Il Cuore di Cristo e il Cuore di sua Madre sono il solo criterio di lettura credibile per provare a comprendere la vita di Giovanni Paolo II. La santità è un mistero inafferrabile agli occhi del mondo: qualcosa si percepisce all’esterno, se ne colgono i frutti, ma è infinitamente di più quanto resta nascosto, come radici di amore che affondano nel buon terreno della Grazia. È stato un Papa santo non per l’impatto mediatico, per la sua straordinaria capacità di comunicazione, ma per il mistero avvenuto di giorno in giorno nel suo cuore, trasformato nel Cuore di Gesù. Santo, non per aver conquistato la simpatia della gente, ma essersi lasciato conquistare da Cristo.
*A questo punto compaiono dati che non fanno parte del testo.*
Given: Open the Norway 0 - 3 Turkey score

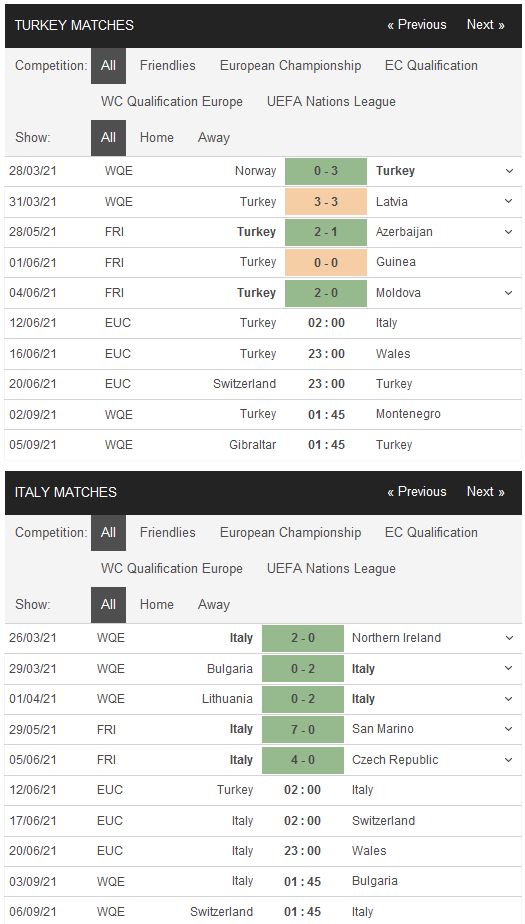Looking at the screenshot, I should click(326, 171).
In un mondo che si emoziona facilmente, ma che dimentica in fretta, è quanto mai necessario imparare la lezione di vita e di fede di Papa Wojtyla. La risposta più bella, alla travolgente onda di amore che egli ha prodotto nella storia, è il rinnovato impegno della nostra vita. Se anche noi ci lasciamo conquistare da Cristo; se, come quel Vescovo, venuto nel 1978 “da un paese lontano”, anche ciascuno di noi – per quanto peccatore – può dire “Totus tuus” alla Vergine Maria, allora siamo sulla buona strada e l’esempio, il sacrificio eroico, il servizio instancabile alla Chiesa e al mondo di Giovanni Paolo II non saranno stati vani.